[Saved entries]
# # # #
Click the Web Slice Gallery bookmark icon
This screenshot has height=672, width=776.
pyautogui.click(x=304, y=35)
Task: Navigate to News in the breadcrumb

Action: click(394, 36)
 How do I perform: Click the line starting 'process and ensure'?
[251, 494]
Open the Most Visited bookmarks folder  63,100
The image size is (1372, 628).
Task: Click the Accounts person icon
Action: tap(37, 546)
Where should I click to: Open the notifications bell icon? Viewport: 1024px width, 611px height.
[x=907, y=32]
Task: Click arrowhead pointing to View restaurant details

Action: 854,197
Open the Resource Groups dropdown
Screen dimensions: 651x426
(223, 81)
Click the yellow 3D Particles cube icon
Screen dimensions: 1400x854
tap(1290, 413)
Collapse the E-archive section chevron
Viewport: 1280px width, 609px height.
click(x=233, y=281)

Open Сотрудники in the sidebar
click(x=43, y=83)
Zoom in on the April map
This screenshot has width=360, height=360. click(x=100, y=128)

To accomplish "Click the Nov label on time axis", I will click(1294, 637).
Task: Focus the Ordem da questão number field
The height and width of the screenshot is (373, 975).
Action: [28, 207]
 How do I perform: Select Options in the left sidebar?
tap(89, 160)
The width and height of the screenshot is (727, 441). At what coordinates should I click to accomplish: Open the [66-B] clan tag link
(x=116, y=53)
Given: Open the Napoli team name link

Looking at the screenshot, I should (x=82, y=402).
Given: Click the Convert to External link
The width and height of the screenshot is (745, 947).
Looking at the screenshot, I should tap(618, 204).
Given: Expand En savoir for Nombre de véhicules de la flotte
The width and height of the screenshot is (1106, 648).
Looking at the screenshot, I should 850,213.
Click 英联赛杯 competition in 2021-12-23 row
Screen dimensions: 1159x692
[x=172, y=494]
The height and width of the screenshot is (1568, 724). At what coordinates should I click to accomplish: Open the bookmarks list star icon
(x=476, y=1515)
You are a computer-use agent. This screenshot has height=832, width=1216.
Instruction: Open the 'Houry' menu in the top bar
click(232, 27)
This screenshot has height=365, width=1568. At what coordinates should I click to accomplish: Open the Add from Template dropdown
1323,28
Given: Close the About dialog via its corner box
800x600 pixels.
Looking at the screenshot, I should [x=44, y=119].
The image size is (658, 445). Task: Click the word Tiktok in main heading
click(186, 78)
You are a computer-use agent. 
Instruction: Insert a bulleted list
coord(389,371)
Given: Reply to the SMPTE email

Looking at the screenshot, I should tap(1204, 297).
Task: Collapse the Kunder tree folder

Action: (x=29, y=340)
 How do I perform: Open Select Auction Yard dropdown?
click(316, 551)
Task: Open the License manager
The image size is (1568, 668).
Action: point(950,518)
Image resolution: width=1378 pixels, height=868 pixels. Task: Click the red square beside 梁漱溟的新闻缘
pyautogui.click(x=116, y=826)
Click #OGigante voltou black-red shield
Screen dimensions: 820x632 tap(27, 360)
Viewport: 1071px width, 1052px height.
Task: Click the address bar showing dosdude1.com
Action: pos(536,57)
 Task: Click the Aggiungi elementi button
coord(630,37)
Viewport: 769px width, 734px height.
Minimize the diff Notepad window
# # # #
If a line above holds the string "computer", copy it out.

WRITTEN SOLUTION:
You are a computer-use agent. This screenshot has height=832, width=1216.
You are a computer-use agent. 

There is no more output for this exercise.